WHAT THE EXERCISE ASKS:
The records appear below. Repeat them exactly.

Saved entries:
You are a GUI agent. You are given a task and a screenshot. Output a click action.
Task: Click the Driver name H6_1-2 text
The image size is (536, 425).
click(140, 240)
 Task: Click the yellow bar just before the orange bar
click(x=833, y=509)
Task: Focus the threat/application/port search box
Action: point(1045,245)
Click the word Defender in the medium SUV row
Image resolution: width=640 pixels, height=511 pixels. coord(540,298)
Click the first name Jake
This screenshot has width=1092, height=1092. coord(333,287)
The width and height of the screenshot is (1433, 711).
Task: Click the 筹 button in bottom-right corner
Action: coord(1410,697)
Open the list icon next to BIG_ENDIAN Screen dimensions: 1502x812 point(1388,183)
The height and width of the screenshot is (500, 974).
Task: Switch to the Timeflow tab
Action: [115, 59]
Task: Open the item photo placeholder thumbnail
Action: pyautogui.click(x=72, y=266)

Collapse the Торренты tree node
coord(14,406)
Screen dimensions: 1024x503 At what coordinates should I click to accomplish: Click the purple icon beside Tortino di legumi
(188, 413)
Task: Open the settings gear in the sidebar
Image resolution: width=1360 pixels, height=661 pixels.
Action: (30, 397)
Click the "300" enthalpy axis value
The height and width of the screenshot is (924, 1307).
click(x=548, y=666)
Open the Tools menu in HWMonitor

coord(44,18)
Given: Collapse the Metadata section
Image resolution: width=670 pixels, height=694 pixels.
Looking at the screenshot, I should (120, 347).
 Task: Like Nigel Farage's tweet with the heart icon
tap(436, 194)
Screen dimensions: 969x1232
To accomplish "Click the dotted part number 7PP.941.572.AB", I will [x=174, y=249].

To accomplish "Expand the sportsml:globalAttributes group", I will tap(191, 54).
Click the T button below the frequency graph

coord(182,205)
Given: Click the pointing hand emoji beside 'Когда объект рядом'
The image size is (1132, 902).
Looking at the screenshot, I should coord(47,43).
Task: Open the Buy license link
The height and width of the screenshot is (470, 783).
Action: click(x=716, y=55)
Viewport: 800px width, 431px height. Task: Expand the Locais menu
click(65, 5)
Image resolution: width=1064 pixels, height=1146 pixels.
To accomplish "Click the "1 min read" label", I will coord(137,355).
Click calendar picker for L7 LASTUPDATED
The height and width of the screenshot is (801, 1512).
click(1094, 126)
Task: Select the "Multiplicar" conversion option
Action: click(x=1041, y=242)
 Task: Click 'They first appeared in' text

ANSWER TO THIS EXERCISE:
You are a GUI agent. You are given a task and a screenshot. Output a click action.
Task: Click the Driver name H6_1-2 text
The image size is (536, 425).
click(140, 240)
 Task: Click the yellow bar just before the orange bar
click(x=833, y=509)
Task: Focus the threat/application/port search box
Action: point(1045,245)
Click the word Defender in the medium SUV row
Image resolution: width=640 pixels, height=511 pixels. coord(540,298)
Click the first name Jake
This screenshot has width=1092, height=1092. coord(333,287)
The width and height of the screenshot is (1433, 711).
Task: Click the 筹 button in bottom-right corner
Action: coord(1410,697)
Open the list icon next to BIG_ENDIAN Screen dimensions: 1502x812 point(1388,183)
The height and width of the screenshot is (500, 974).
Task: Switch to the Timeflow tab
Action: [115, 59]
Task: Open the item photo placeholder thumbnail
Action: pyautogui.click(x=72, y=266)

Collapse the Торренты tree node
coord(14,406)
Screen dimensions: 1024x503 At what coordinates should I click to accomplish: Click the purple icon beside Tortino di legumi
(188, 413)
Task: Open the settings gear in the sidebar
Image resolution: width=1360 pixels, height=661 pixels.
Action: (30, 397)
Click the "300" enthalpy axis value
The height and width of the screenshot is (924, 1307).
click(x=548, y=666)
Open the Tools menu in HWMonitor

coord(44,18)
Given: Collapse the Metadata section
Image resolution: width=670 pixels, height=694 pixels.
Looking at the screenshot, I should (120, 347).
 Task: Like Nigel Farage's tweet with the heart icon
tap(436, 194)
Screen dimensions: 969x1232
To accomplish "Click the dotted part number 7PP.941.572.AB", I will [x=174, y=249].

To accomplish "Expand the sportsml:globalAttributes group", I will tap(191, 54).
Click the T button below the frequency graph

coord(182,205)
Given: Click the pointing hand emoji beside 'Когда объект рядом'
The image size is (1132, 902).
Looking at the screenshot, I should coord(47,43).
Task: Open the Buy license link
The height and width of the screenshot is (470, 783).
Action: click(x=716, y=55)
Viewport: 800px width, 431px height. Task: Expand the Locais menu
click(65, 5)
Image resolution: width=1064 pixels, height=1146 pixels.
To accomplish "Click the "1 min read" label", I will coord(137,355).
Click calendar picker for L7 LASTUPDATED
The height and width of the screenshot is (801, 1512).
click(1094, 126)
Task: Select the "Multiplicar" conversion option
Action: click(x=1041, y=242)
 Task: Click 'They first appeared in' text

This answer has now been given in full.